Woo Sunghee, Cha Seong Won, Na Seungjin, Guest Clark, Liu Tao, Smith Richard D, Rodland Karin D, Payne Samuel, Bafna Vineet
Department of Electrical and Computer Engineering, University of California, San Diego, CA, USA.
Proteomics. 2014 Dec;14(23-24):2719-30. doi: 10.1002/pmic.201400206. Epub 2014 Nov 17.

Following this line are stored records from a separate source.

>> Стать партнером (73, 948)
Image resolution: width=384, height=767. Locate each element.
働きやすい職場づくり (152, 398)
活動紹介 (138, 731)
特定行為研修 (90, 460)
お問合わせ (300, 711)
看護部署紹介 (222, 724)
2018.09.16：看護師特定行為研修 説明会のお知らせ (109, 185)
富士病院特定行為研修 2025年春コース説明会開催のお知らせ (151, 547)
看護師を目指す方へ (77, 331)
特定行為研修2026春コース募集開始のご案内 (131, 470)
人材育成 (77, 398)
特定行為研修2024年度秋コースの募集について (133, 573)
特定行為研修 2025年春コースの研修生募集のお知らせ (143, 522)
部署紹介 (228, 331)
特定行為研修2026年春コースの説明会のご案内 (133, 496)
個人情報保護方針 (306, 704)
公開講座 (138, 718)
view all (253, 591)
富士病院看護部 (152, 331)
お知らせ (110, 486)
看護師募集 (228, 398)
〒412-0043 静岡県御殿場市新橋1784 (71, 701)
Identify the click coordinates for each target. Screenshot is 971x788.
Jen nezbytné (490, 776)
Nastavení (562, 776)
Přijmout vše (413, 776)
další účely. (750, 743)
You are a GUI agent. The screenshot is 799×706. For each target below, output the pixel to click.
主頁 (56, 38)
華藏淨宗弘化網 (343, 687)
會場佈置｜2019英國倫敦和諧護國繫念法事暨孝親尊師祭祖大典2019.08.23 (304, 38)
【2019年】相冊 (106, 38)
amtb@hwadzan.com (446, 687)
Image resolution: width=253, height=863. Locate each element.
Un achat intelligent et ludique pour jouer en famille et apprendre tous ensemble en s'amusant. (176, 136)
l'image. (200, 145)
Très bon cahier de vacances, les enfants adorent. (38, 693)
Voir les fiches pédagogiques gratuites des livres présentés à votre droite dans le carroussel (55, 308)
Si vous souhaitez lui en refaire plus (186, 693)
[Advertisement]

Cancer is driven by the acquisition of somatic DNA lesions. Distinguishing the early driver mutations from subsequent passenger mutations is key to molecular subtyping of cancers, understanding cancer progression, and the discovery of novel biomarkers. The advances of genomics technologies (whole-genome exome, and transcript sequencing, collectively referred to as NGS (next-generation sequencing)) have fueled recent studies on somatic mutation discovery. However, the vision is challenged by the complexity, redundancy, and errors in genomic data, and the difficulty of investigating the proteome translated portion of aberrant genes using only genomic approaches. Combination of proteomic and genomic technologies are increasingly being employed. Various strategies have been employed to allow the usage of large-scale NGS data for conventional MS/MS searches. This paper provides a discussion of applying different strategies relating to large database search, and FDR (false discovery rate) -based error control, and their implication to cancer proteogenomics. Moreover, it extends and develops the idea of a unified genomic variant database that can be searched by any MS sample. A total of 879 BAM files downloaded from TCGA repository were used to create a 4.34 GB unified FASTA database that contained 2787062 novel splice junctions, 38,464 deletions, 1,105 insertions, and 182,302 substitutions. Proteomic data from a single ovarian carcinoma sample (439,858 spectra) was searched against the database. By applying the most conservative FDR measure, we have identified 524 novel peptides and 65,578 known peptides at 1% FDR threshold. The novel peptides include interesting examples of doubly mutated peptides, frame-shifts, and nonsample-recruited mutations, which emphasize the strength of our approach.
癌症是由体细胞DNA损伤的获得所驱动的。区分早期驱动突变与随后的乘客突变是癌症分子亚型分类、理解癌症进展以及发现新型生物标志物的关键。基因组技术(全基因组外显子组和转录组测序,统称为NGS(下一代测序))的进展推动了近期关于体细胞突变发现的研究。然而,这一愿景受到基因组数据的复杂性、冗余性和错误以及仅使用基因组方法研究异常基因的蛋白质组翻译部分的困难的挑战。蛋白质组学和基因组技术的结合越来越多地被采用。已经采用了各种策略来允许将大规模NGS数据用于传统的MS/MS搜索。本文讨论了应用与大型数据库搜索以及基于错误发现率(FDR)的错误控制相关的不同策略,以及它们对癌症蛋白质基因组学的意义。此外,它扩展并发展了一个统一的基因组变异数据库的概念,该数据库可以被任何MS样本搜索。从TCGA库下载的总共879个BAM文件被用于创建一个4.34GB的统一FASTA数据库,该数据库包含2787062个新的剪接接头、38464个缺失、1105个插入和182302个替换。针对该数据库搜索了来自单个卵巢癌样本的蛋白质组数据(439858个质谱图)。通过应用最保守的FDR测量方法,我们在1% FDR阈值下鉴定出了524个新肽段和65578个已知肽段。新肽段包括双突变肽段、移码突变和非样本招募突变等有趣的例子,这强调了我们方法的优势。